====== Supplied information ======

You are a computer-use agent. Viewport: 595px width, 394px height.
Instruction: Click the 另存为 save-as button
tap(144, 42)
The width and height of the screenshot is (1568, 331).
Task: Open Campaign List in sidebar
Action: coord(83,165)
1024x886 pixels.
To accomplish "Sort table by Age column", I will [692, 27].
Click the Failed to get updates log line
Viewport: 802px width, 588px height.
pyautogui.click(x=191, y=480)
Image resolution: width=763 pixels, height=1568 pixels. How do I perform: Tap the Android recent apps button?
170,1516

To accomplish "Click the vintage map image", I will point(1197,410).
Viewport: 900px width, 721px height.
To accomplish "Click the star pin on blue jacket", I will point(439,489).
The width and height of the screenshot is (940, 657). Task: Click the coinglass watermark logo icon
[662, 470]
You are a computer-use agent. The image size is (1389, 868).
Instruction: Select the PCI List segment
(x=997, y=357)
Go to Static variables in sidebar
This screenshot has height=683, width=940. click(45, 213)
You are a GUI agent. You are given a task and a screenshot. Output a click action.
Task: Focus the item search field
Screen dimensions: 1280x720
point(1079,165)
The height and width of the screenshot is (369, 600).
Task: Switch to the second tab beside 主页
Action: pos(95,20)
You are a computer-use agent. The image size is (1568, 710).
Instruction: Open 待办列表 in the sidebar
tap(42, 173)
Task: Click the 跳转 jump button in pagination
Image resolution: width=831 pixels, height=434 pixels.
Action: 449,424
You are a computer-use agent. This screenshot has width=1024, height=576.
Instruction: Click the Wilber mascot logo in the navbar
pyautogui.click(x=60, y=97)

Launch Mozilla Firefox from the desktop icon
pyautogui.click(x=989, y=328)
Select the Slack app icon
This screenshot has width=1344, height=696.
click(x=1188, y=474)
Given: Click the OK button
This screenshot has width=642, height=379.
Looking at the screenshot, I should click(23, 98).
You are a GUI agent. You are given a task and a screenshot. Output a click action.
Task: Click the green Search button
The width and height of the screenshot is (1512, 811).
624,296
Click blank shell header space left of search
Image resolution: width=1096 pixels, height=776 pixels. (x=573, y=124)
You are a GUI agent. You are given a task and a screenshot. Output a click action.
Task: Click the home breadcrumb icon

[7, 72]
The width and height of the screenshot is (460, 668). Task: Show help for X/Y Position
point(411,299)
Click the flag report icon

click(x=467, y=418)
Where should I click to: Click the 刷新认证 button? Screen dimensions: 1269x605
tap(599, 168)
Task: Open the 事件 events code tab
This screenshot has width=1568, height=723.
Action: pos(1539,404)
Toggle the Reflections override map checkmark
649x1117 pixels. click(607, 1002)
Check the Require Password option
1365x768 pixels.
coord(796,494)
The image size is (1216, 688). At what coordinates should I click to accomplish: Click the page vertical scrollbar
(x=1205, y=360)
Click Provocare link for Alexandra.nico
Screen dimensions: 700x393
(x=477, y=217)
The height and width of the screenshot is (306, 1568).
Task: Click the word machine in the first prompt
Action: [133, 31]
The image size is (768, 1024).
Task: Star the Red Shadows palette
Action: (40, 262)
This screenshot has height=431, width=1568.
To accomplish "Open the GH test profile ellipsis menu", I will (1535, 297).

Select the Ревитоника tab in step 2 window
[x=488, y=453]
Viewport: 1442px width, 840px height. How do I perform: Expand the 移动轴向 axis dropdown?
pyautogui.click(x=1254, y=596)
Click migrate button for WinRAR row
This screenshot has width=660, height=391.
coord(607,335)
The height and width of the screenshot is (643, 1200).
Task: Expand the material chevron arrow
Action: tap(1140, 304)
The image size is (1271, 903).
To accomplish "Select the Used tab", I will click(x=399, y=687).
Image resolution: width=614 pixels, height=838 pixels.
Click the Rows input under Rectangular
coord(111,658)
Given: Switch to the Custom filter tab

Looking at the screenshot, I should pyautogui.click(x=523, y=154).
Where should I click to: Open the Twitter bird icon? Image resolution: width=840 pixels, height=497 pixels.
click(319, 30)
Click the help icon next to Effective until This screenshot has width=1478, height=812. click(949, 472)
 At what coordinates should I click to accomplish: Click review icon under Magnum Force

======

Task requirements
Reproduce only this range: the first line of the data above through the line with "1024x886 pixels.", both included, exactly as written.

Response to this exercise
You are a computer-use agent. Viewport: 595px width, 394px height.
Instruction: Click the 另存为 save-as button
tap(144, 42)
The width and height of the screenshot is (1568, 331).
Task: Open Campaign List in sidebar
Action: coord(83,165)
1024x886 pixels.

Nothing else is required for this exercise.